Scope of Comparison: GPT‑5 vs Sonnet vs Opus

  • Several commenters wanted GPT‑5 compared to Claude Opus, not Sonnet, arguing “best vs best” matters more than price in principle.
  • Others countered that Opus is effectively unusable for most engineers due to 10×+ API cost and huge token usage in agentic coding, making Sonnet the more realistic comparison point.
  • Some report Opus underperforming in GitHub Copilot vs doing very well in Claude Code, suggesting environment and prompts matter more than raw model.

Pricing, Subsidies, and “Best Value”

  • Multiple people note that Anthropic and others are likely subsidizing usage; fixed‑price plans are described as “sweetheart deals.”
  • GitHub Copilot’s 1× / 10× multipliers were clarified as quota cost factors (e.g., Opus at 10×).
  • Opinions differ on “best value”:
    • Copilot seen as good if paid for by employer and especially valuable via VS Code’s LM API “unlimited” 4.1 usage.
    • Others prefer Claude’s $20–$100 plans or pay‑per‑use via OpenRouter to mix models.
    • Many emphasize company budgets vs individuals: Opus is expensive personally but cheap relative to an engineer’s salary.

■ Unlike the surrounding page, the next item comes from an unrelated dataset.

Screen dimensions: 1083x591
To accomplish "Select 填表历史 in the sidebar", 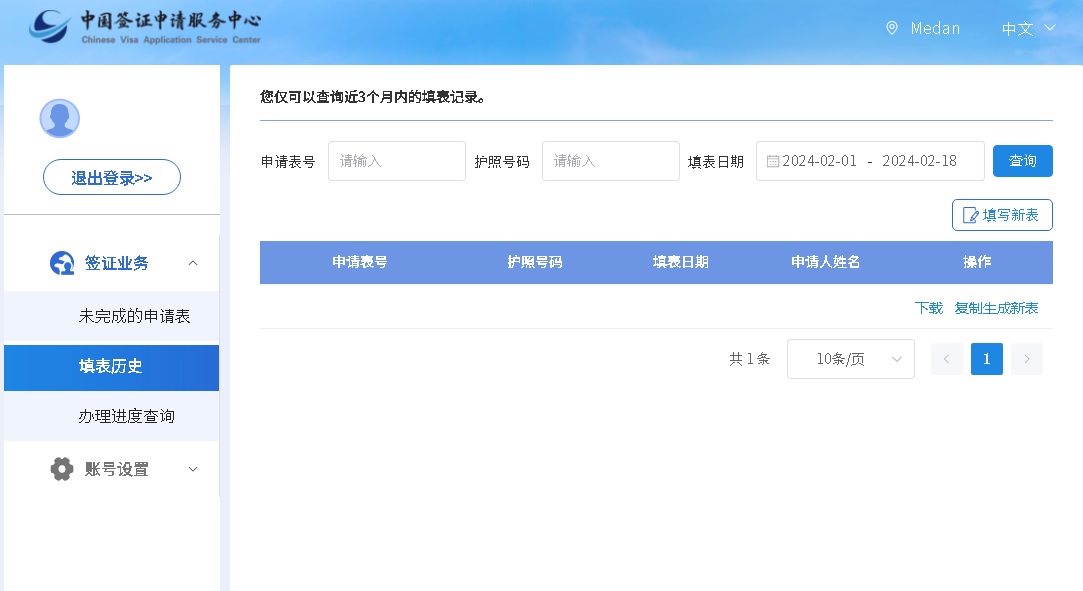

Tooling, Harnesses, and Native Environments

  • Strong consensus that “agenticness” is dominated by the harness: Claude Code, Cursor, Copilot, Codex, Roo Code, various Neovim plugins, etc. give very different results with the same model.
  • Claude Code is widely praised for hooks, CLAUDE.md, layered “memory” files, and plan‑then‑build workflows; but it often ignores instructions and needs deterministic wrappers and external linters/formatters.
  • Copilot is polarizing: some call it “garbage,” others find it best across IDEs; several say its prompts/context mgmt make the same models perform worse than in Claude Code/Cursor.
  • Many stress that models perform best in their native stacks (Claude ↔ Claude Code, GPT‑5 ↔ Codex/Copilot).

Model Behavior & UX

  • GPT‑5 is described as: stronger planner, good at “thinking then acting once,” sometimes less creative, often slow/over‑thinking and “doing the wrong thing” in practice.
  • Sonnet / Opus: more “muddling” with many small attempts and recoveries, better at large real codebases but chattier and more token‑hungry; Opus seen as needing more babysitting.
  • Some users say GPT‑5 solved issues Claude couldn’t; others found Claude Code + Sonnet/Opus still more effective and less stuck than GPT‑5 in Cursor/Codex.
  • Claude’s “You’re absolutely right” sycophancy annoys people; users work around it with custom instructions and memory, though adherence is imperfect.

Workflows, Hooks, and Guardrails

  • Advanced users enforce TDD and style via Claude Code hooks, pre/post commands, and custom guards; there’s excitement but also surprise this space is under‑explored.
  • Suggested hybrid workflows: use a “smart planner” model (e.g., GPT‑5, Gemini) to create specs/plans, then a cheaper or more reliable agent (e.g., Sonnet via Claude Code, GPT‑4.1) to implement stepwise.
  • Deterministic wrappers (no‑emoji filters, mandatory format/lint hooks) are considered essential for reliability.

Evaluation Skepticism and Subjectivity

  • Many note that anecdotal “model X is better” claims vary wildly by task, language, and tool; non‑determinism and prompt differences make comparisons noisy.
  • Commenters criticize the article’s methodology as “pure vibe,” highly sensitive to temporary latency and Copilot‑specific tuning.
  • There’s concern about blurred lines between technical reviews and marketing, and recognition that no robust, trusted benchmarks yet capture frontier‑model differences for agentic coding.